All 25 donors inheriting HLA B0702 (25/25) demonstrated HLA B0702 restricted CMV CTL responses, while 30/39 (77%) donors inheriting HLA A0201 and 9/19 (47%) donors inheriting HLA B3501-11 demonstrated HLA A0201 and B3501-11 restricted CMV CTL responses. Among all 9 donors co-inheriting HLA A0201 and B 0702, the immunodominant T-cell response was restricted by B0702. Among 12 donors co-inheriting A0201 and B 4401-04, 11/12 (91.6%) demonstrated immunodominant CMV CTL responses restricted by A0201; 1 donor also co-inherited HLA B0702 whose response was restricted by B0702. Therefore, an immunodominance hierarchy for HLA class-I alleles presenting the dominant CMVpp65 epitope was evident through this analysis among these 119 donors and was as follows: B 0702, A0201, B3501-11, A2601, B44, B40, B4201, A0101, B 1801. Strikingly, only 1 of 119 donors demonstrated T-cell responses restricted by A1101; a commonly inherited HLA class –I allele.

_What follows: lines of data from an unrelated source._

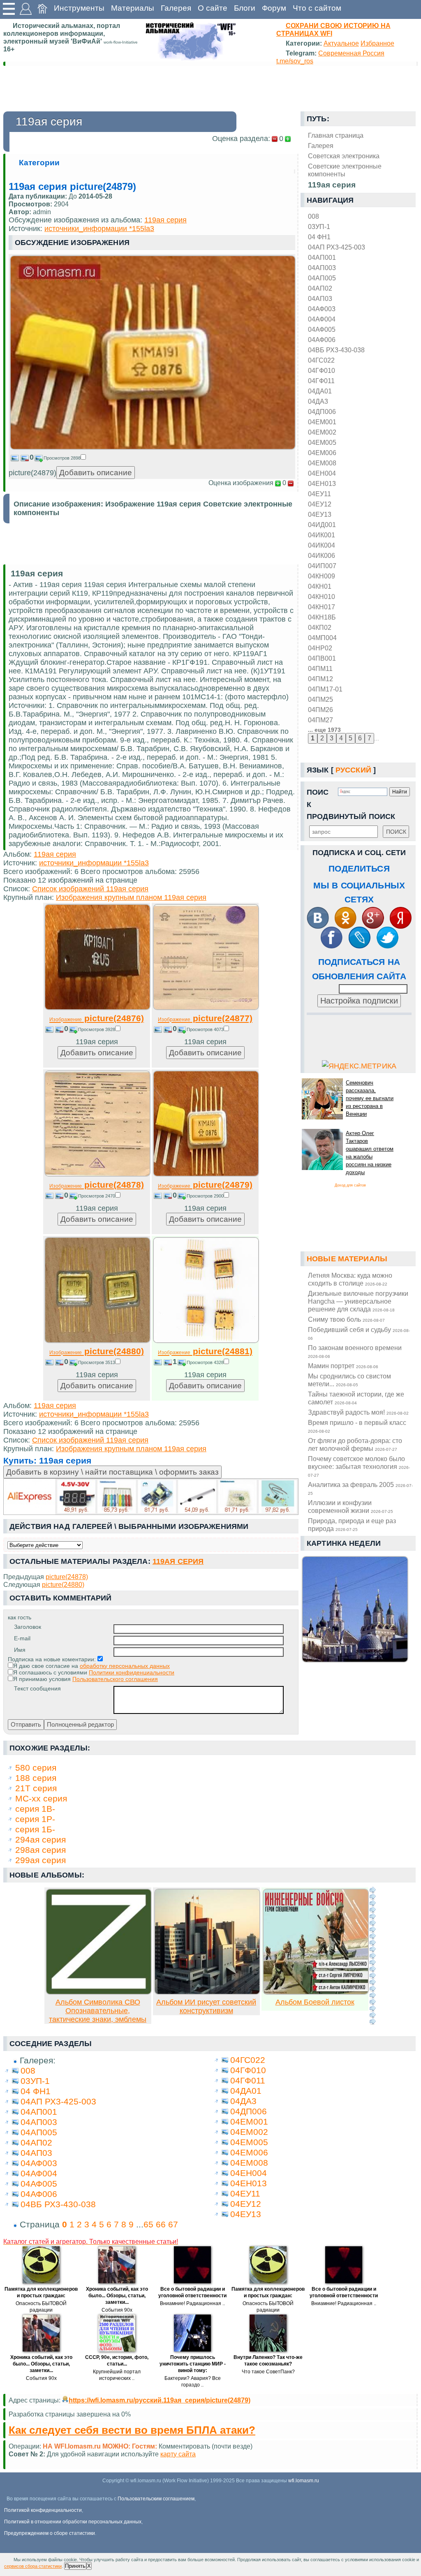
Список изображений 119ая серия (90, 889)
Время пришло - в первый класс (357, 1426)
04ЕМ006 (322, 452)
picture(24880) (96, 1351)
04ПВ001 (322, 658)
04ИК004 (321, 545)
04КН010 (321, 596)
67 (173, 2224)
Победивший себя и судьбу (359, 1333)
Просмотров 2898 (62, 458)
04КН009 (321, 576)
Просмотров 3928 (96, 1029)
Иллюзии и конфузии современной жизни (350, 1506)
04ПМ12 (320, 678)
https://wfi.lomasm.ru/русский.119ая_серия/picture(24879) (159, 2400)
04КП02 (319, 627)
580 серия (35, 1767)
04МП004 (322, 637)
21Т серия (36, 1788)
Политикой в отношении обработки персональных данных (72, 2522)
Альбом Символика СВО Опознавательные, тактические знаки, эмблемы (97, 2010)
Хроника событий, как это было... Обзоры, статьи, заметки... (117, 2295)
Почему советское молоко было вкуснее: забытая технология (359, 1466)
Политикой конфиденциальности (43, 2510)
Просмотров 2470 (96, 1195)
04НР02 (320, 648)
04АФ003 (321, 308)
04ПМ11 (320, 668)
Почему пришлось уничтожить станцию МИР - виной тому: (193, 2363)
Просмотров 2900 (205, 1195)
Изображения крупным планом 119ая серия (131, 897)
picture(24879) (205, 1184)
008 (313, 216)
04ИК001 (321, 535)
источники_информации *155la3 (99, 228)
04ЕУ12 (319, 504)
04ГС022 (321, 360)
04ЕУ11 (319, 493)
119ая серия (165, 220)
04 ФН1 (319, 236)
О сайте (212, 8)
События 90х (117, 2310)
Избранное (377, 43)
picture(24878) (96, 1184)
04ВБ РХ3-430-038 (336, 350)
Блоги (244, 8)
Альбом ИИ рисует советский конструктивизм (206, 2006)
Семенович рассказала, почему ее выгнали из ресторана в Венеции (369, 1098)
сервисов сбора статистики (33, 2566)
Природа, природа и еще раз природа (352, 1524)
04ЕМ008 (322, 463)
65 (148, 2224)
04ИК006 (321, 555)
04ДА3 (318, 401)
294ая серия (40, 1839)
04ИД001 (322, 524)
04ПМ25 (320, 699)
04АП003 (322, 267)
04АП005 (322, 278)
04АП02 (320, 288)
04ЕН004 (322, 473)
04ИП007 (322, 565)
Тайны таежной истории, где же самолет (356, 1398)
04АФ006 (321, 339)
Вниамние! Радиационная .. (192, 2303)
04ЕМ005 (322, 442)
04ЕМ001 (322, 421)
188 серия (35, 1778)
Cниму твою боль (346, 1319)
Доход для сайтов (350, 1185)
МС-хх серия (41, 1798)
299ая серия (40, 1860)
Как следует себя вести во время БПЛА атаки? (132, 2430)
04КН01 (319, 586)
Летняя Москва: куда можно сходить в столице (350, 1279)
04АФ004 (321, 319)
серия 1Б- (35, 1829)
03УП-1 (319, 226)
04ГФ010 (321, 370)
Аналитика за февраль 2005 (360, 1488)
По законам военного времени (355, 1351)
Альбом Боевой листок (314, 2002)
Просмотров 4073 (205, 1029)
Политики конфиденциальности (131, 1672)
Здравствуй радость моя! (358, 1412)
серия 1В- (35, 1808)
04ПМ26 (320, 709)
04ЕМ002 (322, 432)
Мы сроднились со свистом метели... (349, 1379)
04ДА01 (320, 391)
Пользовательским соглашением (156, 2499)
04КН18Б (322, 617)
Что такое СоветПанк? (268, 2372)
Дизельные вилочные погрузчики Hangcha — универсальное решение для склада (358, 1301)
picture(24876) (96, 1018)
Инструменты (79, 8)
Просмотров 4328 (205, 1362)
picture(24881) (205, 1351)
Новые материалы (347, 1259)
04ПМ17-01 (325, 689)
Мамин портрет (343, 1365)
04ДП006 (322, 411)
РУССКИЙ (353, 770)
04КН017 (321, 606)
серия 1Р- (35, 1819)
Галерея (176, 8)
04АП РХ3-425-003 (336, 247)
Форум (274, 8)
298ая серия (40, 1850)
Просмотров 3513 (96, 1362)
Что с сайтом (317, 8)
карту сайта (178, 2454)
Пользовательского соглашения (115, 1679)
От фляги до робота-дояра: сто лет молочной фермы (355, 1444)
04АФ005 (321, 329)
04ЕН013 (322, 483)
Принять (75, 2566)
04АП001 (322, 257)
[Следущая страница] (372, 1956)
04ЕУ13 (319, 514)
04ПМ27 (320, 720)
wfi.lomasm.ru (303, 2481)
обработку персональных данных (125, 1666)
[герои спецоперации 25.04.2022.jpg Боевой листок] (316, 1992)
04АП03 (320, 298)
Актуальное (341, 43)
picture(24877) (205, 1018)
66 (161, 2224)
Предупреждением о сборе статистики (49, 2533)
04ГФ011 (321, 380)
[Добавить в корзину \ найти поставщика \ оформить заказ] (150, 1496)
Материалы (132, 8)
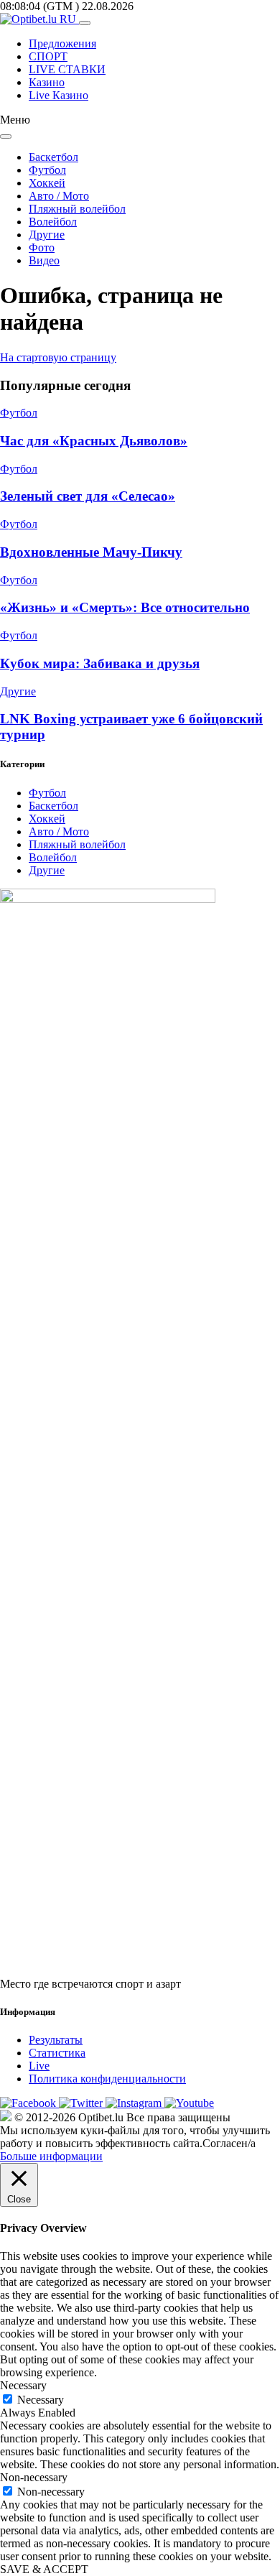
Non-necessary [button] (33, 2477)
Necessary (40, 2400)
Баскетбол (53, 157)
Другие (47, 234)
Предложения (62, 43)
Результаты (56, 2040)
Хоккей (47, 183)
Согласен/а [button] (229, 2143)
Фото (42, 247)
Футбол (47, 170)
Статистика (57, 2053)
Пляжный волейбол (77, 209)
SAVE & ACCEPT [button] (44, 2569)
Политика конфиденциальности (107, 2078)
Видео (44, 260)
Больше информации (51, 2156)
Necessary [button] (23, 2385)
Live (39, 2066)
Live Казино (58, 95)
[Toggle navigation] (84, 23)
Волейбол (53, 222)
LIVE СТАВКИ (67, 69)
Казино (47, 82)
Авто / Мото (59, 196)
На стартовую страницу (58, 357)
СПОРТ (48, 56)
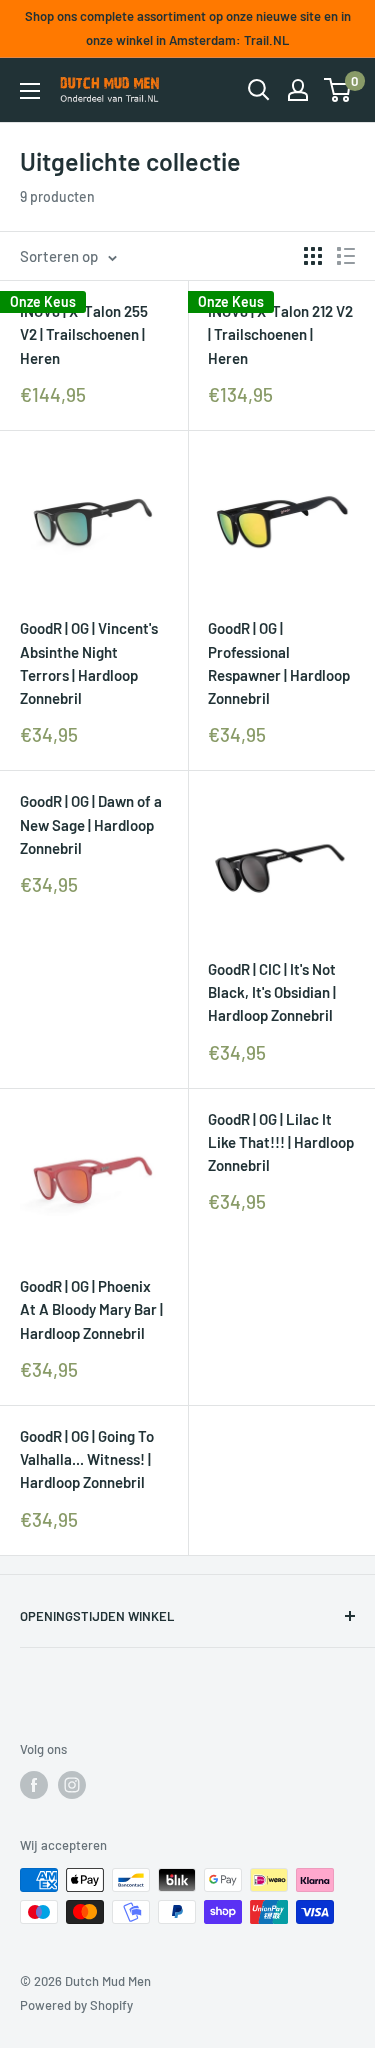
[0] (338, 90)
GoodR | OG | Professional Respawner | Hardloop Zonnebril (279, 663)
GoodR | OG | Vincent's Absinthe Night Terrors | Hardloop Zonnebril (89, 663)
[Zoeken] (259, 90)
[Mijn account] (298, 90)
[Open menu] (30, 91)
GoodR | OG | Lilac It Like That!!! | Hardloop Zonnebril (281, 1142)
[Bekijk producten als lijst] (346, 256)
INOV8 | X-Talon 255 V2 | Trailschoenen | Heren (84, 334)
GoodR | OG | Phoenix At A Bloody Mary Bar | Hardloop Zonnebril (91, 1309)
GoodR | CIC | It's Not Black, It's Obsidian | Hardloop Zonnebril (272, 992)
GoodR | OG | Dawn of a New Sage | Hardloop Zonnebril (91, 824)
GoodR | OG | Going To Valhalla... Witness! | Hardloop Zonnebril (87, 1459)
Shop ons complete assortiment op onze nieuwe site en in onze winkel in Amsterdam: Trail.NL (188, 28)
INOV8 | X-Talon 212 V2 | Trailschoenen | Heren (280, 334)
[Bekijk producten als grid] (313, 256)
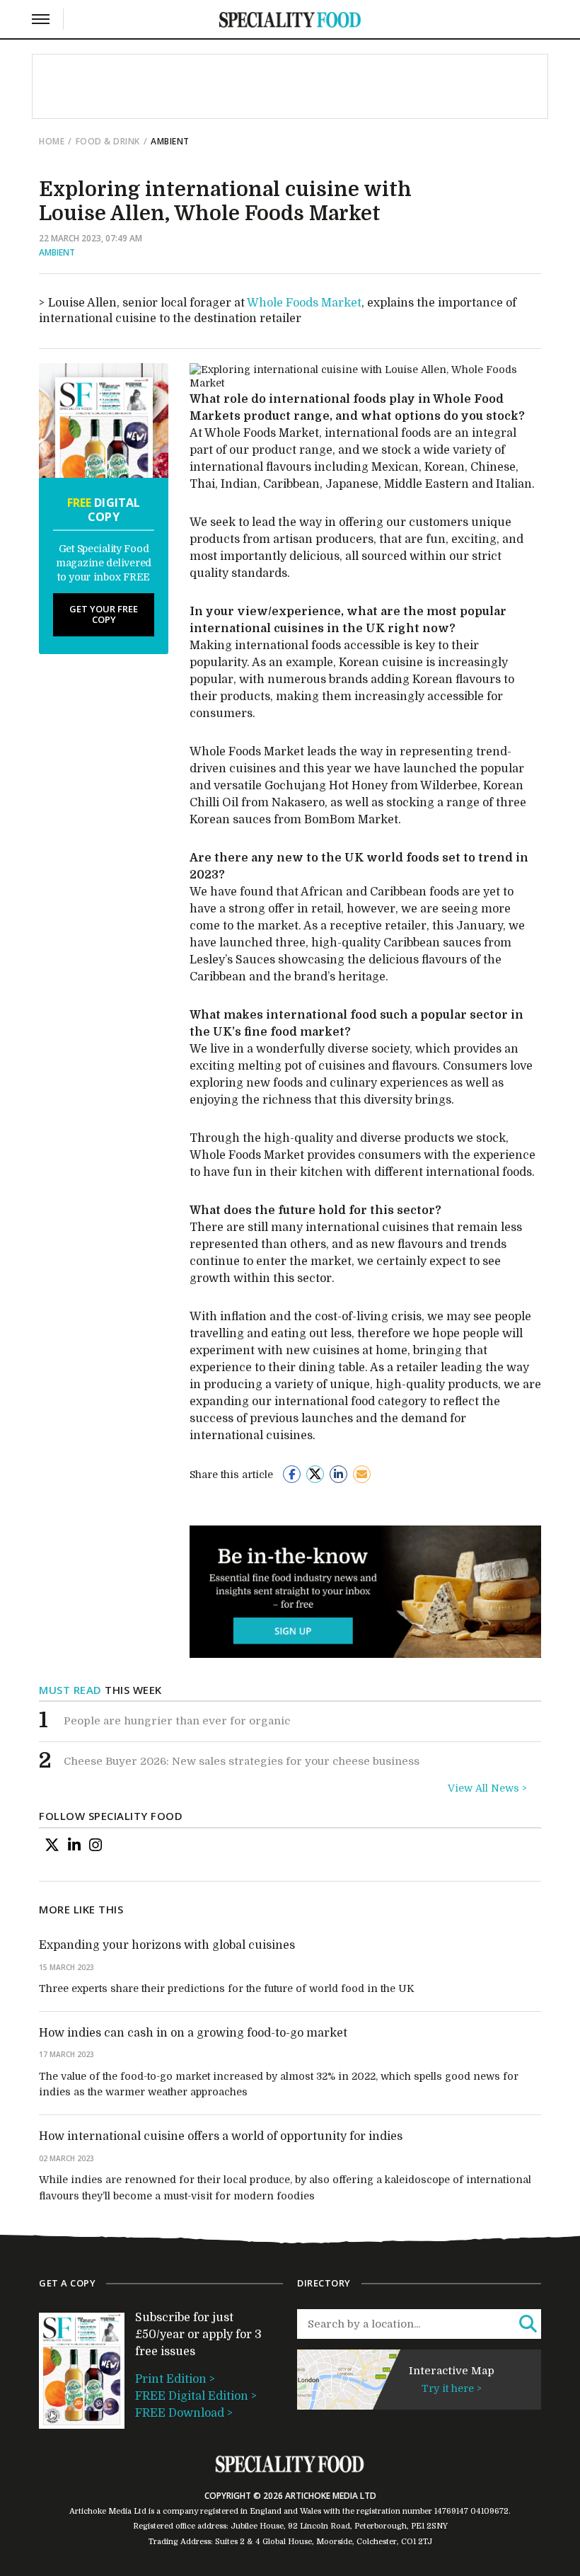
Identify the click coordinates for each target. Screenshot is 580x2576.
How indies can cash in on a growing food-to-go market (193, 2033)
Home (51, 141)
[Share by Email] (362, 1474)
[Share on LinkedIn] (338, 1474)
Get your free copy (103, 614)
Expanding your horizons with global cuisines (167, 1945)
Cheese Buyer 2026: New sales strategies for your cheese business (241, 1761)
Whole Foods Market (304, 303)
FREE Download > (184, 2413)
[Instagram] (95, 1845)
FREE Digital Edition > (196, 2396)
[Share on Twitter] (315, 1474)
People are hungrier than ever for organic (177, 1721)
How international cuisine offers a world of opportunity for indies (220, 2136)
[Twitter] (52, 1845)
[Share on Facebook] (292, 1474)
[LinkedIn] (74, 1845)
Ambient (57, 252)
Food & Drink (108, 141)
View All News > (487, 1788)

In a series of 239 consecutive HLA matched related or unrelated transplants (MUD) and 137 HLA mismatched unrelated (MMUD) transplants, and 100 cord blood transplants conducted at our center, in 86%, 89% and 80% of the cases respectively, we could identify a CMV CTL line restricted by a shared HLA allele and matched at 2-3 alleles within this GMP grade CTL bank that would be immediately available for treatment of CMV infection. Appropriately restricted CMV CTLs would only be available in 60-70% of MMUD transplant and none of the cord blood transplants without this approach. This CMV CTL bank therefore represents a readily available clinical reagent for the treatment of resistant CMV infections developing in post transplant patients. The characterization of the CTLs has also enabled the further elucidation of immunodominant CMVpp65 epitopes and hierarchies. Since we have previously shown that CMV CTLs can be generated against subdominant epitopes presented by both common HLA alleles as well as less prevalent HLA alleles using a panel of artificial antigen presenting cells (AAPCs), expansion of this bank using T-cell sensitized against CMVpp65 presented on such AAPCs should broaden the applicability of this bank to all HSCT recipients.